É exatamente pela subjetividade dessa conduta – que visa atingir o psicológico – que torna-se difícil identificar o assédio moral, pois a situação envolve tanto a pessoa, que algumas vezes ela é levada a pensar que é merecedora do sofrimento ou até mesmo causadora da situação.


II.II. CONDUTA REPETITIVA


Este é o segundo elemento caracterizador do assédio moral e talvez o mais importante. Isto porque estamos tratando de uma situação onde a vítima sofrerá lesões psíquicas e isto não ocorrerá com um ato esporádico. A vítima vai lidar doses ‘homeopáticas’ de ofensas, humilhações, xingamentos de forma reiterada, repetitiva, até que os poucos isso vá afetando sua auto-estima.


“Devemos ter em foco que o assédio moral não se caracteriza por eventuais ofensas ou atitudes levianas isoladas por parte do superior. Muito mais do que isto, o assédio moral somente estará presente quando a conduta ofensiva estiver revestida de continuidade e por tempo prolongado, de forma que desponte como um verdadeiro modus vivendi do assediador em relação à vítima, caracterizando um processo específico de agressões psicológicas. Deve estar caracterizada a habitualidade da conduta ofensiva dirigida à vítima. Caso contrário, teremos meras ofensas esparsas, mas que não possuem o potencial evidenciador do assédio moral.”[7]


Não há que se falar em período determinado de tempo que para que se configure o assédio moral. Alguns defendem o prazo mínimo de 1 a 3 anos. Mas pela própria natureza humana, cada pessoa reage de uma forma ao assédio, não podendo se determinar quanto tempo levará para que a vítima tenha seu psicológico alterado.
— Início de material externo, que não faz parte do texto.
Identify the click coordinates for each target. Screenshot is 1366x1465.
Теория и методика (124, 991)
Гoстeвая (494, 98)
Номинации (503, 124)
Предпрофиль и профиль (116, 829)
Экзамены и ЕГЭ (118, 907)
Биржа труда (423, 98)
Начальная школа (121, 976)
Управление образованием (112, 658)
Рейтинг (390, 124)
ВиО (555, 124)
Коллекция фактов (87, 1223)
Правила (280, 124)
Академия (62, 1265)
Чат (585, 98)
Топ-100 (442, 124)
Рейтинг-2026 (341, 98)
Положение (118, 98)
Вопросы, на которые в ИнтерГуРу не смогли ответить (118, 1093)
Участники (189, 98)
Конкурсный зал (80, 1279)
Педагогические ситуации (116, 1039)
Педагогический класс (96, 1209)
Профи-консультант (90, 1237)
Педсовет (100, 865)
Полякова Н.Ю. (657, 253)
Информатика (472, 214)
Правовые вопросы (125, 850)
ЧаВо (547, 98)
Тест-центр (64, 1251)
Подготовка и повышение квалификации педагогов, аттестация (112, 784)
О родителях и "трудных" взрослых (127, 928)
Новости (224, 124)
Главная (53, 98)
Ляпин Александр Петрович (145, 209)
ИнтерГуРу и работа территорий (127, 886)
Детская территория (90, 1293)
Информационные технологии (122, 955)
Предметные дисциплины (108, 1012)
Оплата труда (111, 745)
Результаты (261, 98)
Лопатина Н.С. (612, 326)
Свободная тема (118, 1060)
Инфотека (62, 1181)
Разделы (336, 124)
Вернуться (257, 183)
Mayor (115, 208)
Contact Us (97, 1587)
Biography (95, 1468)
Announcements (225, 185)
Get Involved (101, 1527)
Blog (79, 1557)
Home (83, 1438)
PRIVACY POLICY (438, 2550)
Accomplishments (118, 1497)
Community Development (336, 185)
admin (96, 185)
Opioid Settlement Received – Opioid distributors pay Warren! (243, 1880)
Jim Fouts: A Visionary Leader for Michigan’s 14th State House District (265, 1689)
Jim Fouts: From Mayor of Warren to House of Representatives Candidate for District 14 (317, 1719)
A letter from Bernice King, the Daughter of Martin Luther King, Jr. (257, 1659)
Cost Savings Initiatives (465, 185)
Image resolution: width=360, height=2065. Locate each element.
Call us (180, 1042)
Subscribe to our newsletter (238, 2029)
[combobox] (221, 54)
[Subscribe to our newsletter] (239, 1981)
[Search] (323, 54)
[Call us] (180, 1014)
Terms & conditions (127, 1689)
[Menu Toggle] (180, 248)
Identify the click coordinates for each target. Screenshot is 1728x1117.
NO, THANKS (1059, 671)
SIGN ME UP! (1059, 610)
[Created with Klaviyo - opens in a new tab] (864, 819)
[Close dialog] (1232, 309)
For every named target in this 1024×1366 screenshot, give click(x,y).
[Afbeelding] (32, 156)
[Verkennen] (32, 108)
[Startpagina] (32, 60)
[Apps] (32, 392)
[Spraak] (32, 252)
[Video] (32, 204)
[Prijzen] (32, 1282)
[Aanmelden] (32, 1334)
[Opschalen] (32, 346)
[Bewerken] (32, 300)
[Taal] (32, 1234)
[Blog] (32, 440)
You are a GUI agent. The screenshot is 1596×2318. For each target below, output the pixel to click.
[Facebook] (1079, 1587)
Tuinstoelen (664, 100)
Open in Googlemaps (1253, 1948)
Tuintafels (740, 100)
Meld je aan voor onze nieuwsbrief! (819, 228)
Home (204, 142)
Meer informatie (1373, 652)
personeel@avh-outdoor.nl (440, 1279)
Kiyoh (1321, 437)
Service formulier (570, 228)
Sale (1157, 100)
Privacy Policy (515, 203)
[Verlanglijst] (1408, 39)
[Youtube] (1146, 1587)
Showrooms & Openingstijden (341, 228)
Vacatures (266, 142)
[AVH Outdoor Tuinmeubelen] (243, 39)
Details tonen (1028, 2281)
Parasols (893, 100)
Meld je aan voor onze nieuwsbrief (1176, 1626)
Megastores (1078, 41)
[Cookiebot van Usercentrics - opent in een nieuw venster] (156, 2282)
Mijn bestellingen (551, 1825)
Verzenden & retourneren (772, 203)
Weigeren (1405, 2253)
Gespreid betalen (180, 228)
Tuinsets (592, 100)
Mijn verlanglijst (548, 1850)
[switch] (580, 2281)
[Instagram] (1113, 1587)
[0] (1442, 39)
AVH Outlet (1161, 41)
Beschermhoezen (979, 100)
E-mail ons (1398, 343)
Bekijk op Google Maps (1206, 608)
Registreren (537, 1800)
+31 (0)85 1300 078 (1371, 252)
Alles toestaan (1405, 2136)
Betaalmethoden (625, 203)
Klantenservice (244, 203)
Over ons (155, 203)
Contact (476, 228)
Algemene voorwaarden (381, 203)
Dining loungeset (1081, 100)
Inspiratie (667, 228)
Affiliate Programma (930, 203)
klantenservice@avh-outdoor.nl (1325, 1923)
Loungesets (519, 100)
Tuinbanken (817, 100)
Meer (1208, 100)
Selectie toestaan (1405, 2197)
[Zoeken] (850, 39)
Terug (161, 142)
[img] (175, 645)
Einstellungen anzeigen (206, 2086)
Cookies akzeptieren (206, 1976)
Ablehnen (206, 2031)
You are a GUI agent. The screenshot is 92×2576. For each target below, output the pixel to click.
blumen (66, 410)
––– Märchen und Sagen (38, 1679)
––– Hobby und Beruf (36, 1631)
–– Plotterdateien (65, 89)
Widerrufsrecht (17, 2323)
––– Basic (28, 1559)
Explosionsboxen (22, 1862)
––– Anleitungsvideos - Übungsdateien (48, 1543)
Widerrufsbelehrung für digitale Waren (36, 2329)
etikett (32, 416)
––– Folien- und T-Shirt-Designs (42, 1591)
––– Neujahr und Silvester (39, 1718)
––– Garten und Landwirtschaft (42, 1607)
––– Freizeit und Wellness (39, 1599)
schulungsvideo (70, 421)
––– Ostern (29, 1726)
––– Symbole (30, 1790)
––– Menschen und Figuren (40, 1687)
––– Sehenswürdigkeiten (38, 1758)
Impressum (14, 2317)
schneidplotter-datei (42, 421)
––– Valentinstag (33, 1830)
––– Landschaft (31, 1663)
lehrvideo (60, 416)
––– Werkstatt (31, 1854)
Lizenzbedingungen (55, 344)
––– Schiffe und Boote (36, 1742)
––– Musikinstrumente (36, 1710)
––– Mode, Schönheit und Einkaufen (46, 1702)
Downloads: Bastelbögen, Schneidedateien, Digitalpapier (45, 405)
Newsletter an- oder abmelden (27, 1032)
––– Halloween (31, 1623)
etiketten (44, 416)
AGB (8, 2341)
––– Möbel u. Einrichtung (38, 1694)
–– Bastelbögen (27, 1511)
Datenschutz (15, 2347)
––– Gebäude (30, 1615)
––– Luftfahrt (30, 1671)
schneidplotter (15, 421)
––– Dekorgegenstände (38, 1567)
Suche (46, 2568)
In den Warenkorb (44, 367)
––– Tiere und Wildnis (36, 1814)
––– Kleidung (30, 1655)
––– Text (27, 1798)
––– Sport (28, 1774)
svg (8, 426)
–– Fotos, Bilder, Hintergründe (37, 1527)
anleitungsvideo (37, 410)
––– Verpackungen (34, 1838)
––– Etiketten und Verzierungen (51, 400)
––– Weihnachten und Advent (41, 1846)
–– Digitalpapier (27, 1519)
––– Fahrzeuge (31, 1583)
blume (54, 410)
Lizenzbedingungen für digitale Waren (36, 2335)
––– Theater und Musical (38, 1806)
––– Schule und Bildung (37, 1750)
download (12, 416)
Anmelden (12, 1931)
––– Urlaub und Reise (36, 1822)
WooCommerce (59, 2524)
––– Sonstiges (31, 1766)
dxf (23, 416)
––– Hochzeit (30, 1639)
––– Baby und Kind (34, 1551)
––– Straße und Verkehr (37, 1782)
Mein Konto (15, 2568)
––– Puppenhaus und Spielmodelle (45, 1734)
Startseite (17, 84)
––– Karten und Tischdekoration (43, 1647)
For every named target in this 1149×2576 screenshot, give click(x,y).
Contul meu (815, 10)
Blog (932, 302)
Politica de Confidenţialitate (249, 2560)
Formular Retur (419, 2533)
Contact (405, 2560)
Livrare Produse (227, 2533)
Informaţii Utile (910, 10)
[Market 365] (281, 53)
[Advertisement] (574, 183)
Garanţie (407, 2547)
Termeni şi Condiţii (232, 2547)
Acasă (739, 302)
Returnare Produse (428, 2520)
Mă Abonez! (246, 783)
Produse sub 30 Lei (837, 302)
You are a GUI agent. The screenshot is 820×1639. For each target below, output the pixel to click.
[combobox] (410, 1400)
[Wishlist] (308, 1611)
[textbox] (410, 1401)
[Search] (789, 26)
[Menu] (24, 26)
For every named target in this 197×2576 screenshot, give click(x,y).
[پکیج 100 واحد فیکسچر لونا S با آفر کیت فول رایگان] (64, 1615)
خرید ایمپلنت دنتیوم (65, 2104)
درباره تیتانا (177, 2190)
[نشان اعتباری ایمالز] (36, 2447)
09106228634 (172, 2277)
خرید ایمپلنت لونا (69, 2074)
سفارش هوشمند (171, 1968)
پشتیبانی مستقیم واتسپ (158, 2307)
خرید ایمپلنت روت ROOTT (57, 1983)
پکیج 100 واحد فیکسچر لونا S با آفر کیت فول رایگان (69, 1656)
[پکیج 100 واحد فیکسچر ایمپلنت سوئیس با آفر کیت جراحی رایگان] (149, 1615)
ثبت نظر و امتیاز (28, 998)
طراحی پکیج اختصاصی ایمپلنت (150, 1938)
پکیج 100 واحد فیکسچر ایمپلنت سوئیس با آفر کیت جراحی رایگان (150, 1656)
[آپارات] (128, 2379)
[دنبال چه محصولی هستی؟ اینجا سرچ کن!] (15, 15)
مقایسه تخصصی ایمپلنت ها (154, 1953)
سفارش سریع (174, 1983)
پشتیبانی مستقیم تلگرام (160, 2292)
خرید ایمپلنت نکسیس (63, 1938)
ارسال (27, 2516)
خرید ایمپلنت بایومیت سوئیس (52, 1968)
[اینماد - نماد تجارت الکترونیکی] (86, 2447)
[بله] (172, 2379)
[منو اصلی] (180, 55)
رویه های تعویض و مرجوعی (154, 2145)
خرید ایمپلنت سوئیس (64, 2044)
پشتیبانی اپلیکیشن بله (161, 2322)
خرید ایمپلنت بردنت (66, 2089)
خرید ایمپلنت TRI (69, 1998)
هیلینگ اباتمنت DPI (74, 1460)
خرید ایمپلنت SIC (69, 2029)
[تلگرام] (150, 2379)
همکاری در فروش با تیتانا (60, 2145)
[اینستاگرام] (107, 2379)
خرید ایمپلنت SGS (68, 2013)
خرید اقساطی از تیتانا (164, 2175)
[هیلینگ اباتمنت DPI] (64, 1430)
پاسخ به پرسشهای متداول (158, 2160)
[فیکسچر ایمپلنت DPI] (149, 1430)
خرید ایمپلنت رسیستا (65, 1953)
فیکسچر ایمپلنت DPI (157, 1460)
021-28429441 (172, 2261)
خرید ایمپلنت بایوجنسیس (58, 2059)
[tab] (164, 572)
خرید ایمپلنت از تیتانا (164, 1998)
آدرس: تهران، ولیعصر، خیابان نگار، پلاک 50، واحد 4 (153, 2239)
Assim, deverá se analisar o caso concreto.


II.III. FINALIDADE:


Como já demonstrado anteriormente a finalidade do assediador deve ser bem determinado: excluir a vítima de seu local de trabalho, acabar com sua auto-estima, fazer com que ela se sinta inútil, imprestável, levando-a a comunicar sua demissão, aposentar-se precocemente ou ainda obter licença médica.


Aqui trata-se da intenção do agressor, pouco importando, neste ponto, se o objetivo foi alcançado.


Mas podemos encontrar a prática, pelo agressor, de atitudes que causem o terror psicológico por outros motivos.


Pode ser que o agressor pratique a violência psicológica simplesmente pelo prazer de manter a vítima submetida a torturas de ordem psíquica e moral, motivando sua conduta pela tendência sádica.


E ainda outra possibilidade ocorre quando o agressor pratica o assédio com a finalidade exclusiva de provar o seu poder através do predomínio do medo e da insegurança não só da vítima como dos demais trabalhadores da empresa.


Muitas vezes o objetivo do assediador é massacrar alguém mais fraco, cujo medo gera conduta de obediência, não só da vítima, mas de outros empregados que se encontram a seu lado. Ele é temido e, por isso, a possibilidade de a vítima receber ajuda dos que a cercam é remota.[8]


Assim, são três as características basilares para a configuração do Assédio Moral que devem aparecer conjuntamente: conduta psicológica, repetitiva e com a finalidade de excluir a vítima.


Caso algum destes três requisitos não esteja presente, a situação não será enquadrada como assédio moral.


Mas surge uma questão: Alguns discutem a existência de um quarto requisito – a configuração do abalo psíquico emocional.


Este requisito será debatido à seguir.


II.IV. DANO PSICOLÓGICO OU EMOCIONAL:


Muito se discute na doutrina e jurisprudência sobre a necessidade ou não da existência do dano psicológico na vítima para se concretizar o assédio moral.


Nascimento[9], é muito clara neste ponto:


“(…)a não configuração do assédio moral pela ausência do dano psíquico não exime o agressor da devida punição, pois a conduta será considerada como lesão à personalidade do indivíduo, ensejando o dever de indenizar o dano moral daí advindo.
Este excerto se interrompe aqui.